以前から、TXOneさんのエンドポイント保護製品やネットワーク防御製品を扱っておりましたが、これらを統合する製品が4月30日からリリースされるため、当社も同製品を提案のラインアップに加えることになりました。
この製品はSenninOneと呼ばれるデータ分析基盤と、SenninReconという工場ネットワークの通信を取得してくるセンサーの役割で構成されています。
これらを使用することで現状の確認を行い、どの対策が有効かを示唆でき、恒常的に繰り返すことでより良いOT環境を作り上げていく製品となっています。また、通常の評価レポートだけでなく、セキュリティプランも出てくるのが特徴です。
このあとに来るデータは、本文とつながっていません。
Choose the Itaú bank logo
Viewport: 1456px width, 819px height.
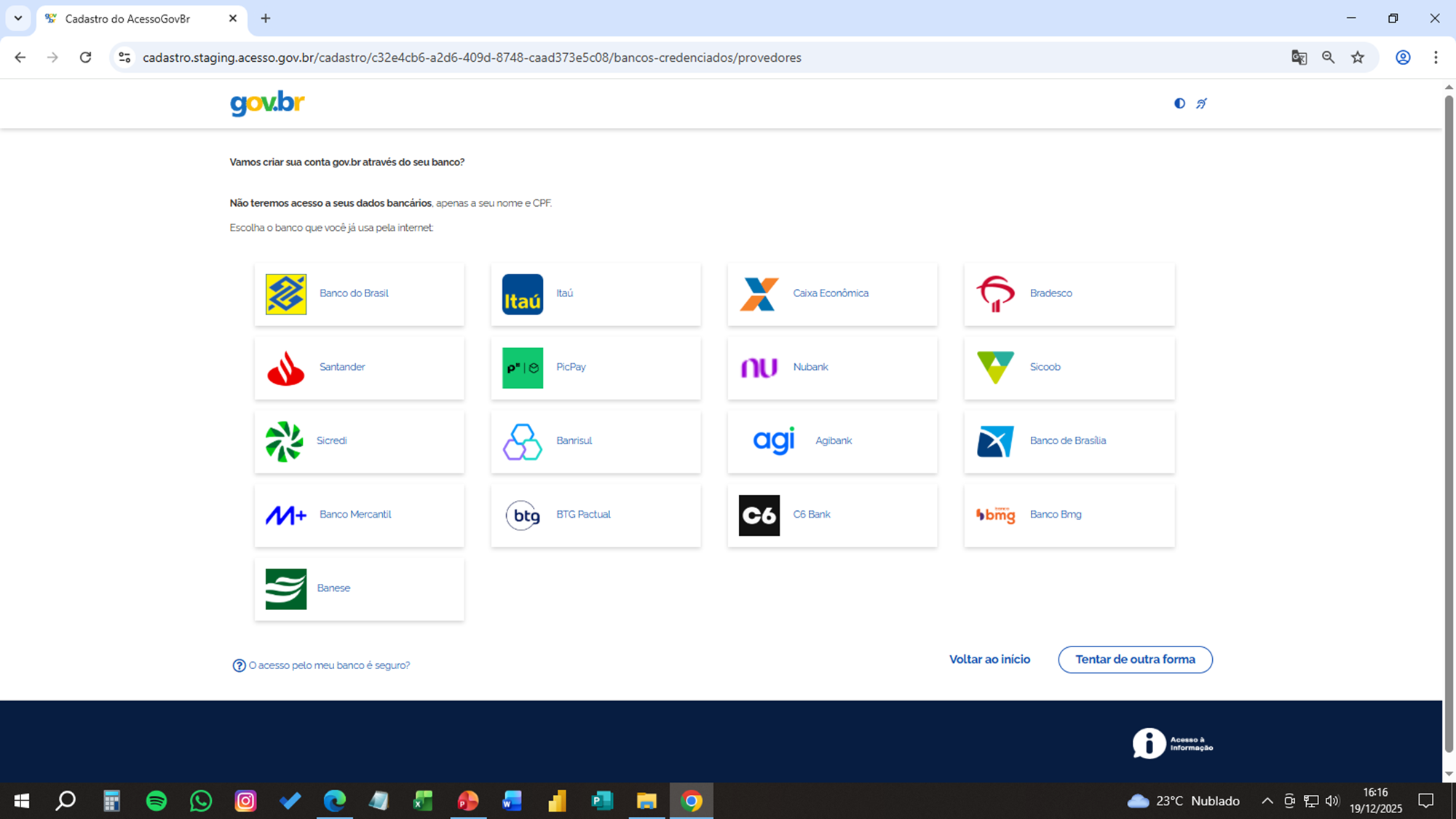pos(522,294)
Senninシリーズに関して、製品開発中のフェーズからTXOneさんとやり取りしており、利用中のお客様とセキュリティ向上のための課題をディスカッションし、課題打破につながる製品にしたいと考えておりました。
現場に影響を与えずに可視化でき、複数の部門にまたがる判断材料を提示できる共通言語がSenninで行えるとよいということで、今回TXOneと当社、沖電気様とトライアルを行いました。
1カ月の短いトライアルでしたが、現場検証、結果整理、製品反映といったところで役割を分担しながら、密に連絡を取りました。
最終的には、お客様への可視化を踏まえて必要な対策の共有に加え、理想の製品に近づけるために、どういうふうに修正していくべきかを、エンドユーザー、SIer、メーカーそれぞれの視点を通じて、より良いものにしたのがトライアルの成果になっています。
今回のこちらのトライアルでは、製品を止めずに可視化するといった事前設計を行って製品を導入し、分析機能だけではなく、SIerならではの視点も加えて最終レポートをお出ししました。
沖電気様からは「実態を明確にして、対策検討のスタートラインに到達した」「現場に影響なく可視化し現状把握できたといったところが、大きな成果だった」というお言葉をいただきました。
当社にとっても、Senninをお客様に活用いただけるかどうかの検討が進みました。SIerとしてはメーカー製品のロードマップをキャッチアップし、お客様に付加価値を与える製品の強みを最大限に引き出せるのではないかと考えています。また、トライアルでは課題も見えたので、この改善をTXOne側に依頼しており、正式リリース前に修正されると伺っております。
お客様とのヒアリングなどによって最適な製品を提案するとともに、SIerとしてのノウハウを掛け合わせて、OTセキュリティを推進していきたいと考えております。
ITセキュリティとは異なるOTセキュリティの課題と対応。そしてその対応ソリューションのBizDriveファクトリーネットワークが大変理解できました。本日はありがとうございました。